She and Mary Catherine Ham do a great show together
normally about just being moms. Uh. We've got Nicole Safire
on the Maha side. We've got a lot of really
(16:00):
good perspectives. Obviously, Rutherford on the Special Ops world, and
we used to have Sean Parnell, who is now the
chief spokesperson of the Pentagon. Anyway, if you haven't checked
it out, go dive in and look at the entire
podcast network. We were sad to lose our good friend Sean,
but we were like, serving your country in the e
ring of the Pentagon will allow it, will allow it.
(16:21):
You know VIP email from Norman. If this person is
trans and has had puberty blockers, aren't they under medical care?
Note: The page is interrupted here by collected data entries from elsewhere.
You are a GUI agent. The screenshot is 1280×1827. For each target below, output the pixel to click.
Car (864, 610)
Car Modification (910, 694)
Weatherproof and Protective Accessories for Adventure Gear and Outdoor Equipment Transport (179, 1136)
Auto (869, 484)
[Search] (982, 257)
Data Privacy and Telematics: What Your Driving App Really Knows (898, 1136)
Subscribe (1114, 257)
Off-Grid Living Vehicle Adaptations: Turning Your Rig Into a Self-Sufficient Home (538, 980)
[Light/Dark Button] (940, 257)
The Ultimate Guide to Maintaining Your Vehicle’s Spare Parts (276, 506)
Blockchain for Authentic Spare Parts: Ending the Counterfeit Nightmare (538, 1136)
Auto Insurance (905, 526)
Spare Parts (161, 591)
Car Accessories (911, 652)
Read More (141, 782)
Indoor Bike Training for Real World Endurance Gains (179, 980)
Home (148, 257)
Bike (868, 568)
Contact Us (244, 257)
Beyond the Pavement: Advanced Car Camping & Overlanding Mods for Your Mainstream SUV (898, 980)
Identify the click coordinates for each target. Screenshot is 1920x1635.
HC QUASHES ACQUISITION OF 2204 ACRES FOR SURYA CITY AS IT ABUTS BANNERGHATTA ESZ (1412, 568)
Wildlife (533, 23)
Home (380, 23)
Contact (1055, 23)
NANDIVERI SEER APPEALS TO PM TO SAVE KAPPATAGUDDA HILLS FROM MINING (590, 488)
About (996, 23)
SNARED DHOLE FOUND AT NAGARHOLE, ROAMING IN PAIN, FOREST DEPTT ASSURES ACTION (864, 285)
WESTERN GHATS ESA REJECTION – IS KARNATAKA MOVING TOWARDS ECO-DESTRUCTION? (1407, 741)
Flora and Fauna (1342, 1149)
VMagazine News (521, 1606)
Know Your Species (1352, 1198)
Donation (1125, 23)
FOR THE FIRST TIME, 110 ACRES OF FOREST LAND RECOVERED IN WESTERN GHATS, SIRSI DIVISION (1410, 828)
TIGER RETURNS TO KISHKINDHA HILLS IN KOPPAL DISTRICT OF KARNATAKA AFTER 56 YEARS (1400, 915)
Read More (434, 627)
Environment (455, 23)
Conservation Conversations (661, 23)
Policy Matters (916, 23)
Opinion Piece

What role has the doctor had in this? I believe
trans is a mental issue, but if doctors are part
of the problem, the insane asylum will not be a solution.
Speaker 1 (16:41):
That's a very good point, by the way, on that
doctor's issue. They are part of the problem with this.
Speaker 3 (16:46):
I think that doctors doing trans surgeries, particularly those on miners,
should be bankrupted. This is where to me, the plaintiff
lawyers out there who are listening you guys, should be
I believe, for society's benefit, looking for these young people
who had these surgeries before they really knew what in
(17:07):
the world was going on. It's one thing for a
twelve or thirteen year old who doesn't know any better
to make a choice but for an entire medical establishment
to affirm that choice to the point where they become
sterilized where where their sex organs are. Sometimes this is crazy,
this is barbaric, and I think sometimes this is where
(17:31):
the plaintiff lawyers can make society far better by suing
so that the hospitals and the doctors understand, Yeah, we
can't do this anymore purely for financial reasons. There are consequences.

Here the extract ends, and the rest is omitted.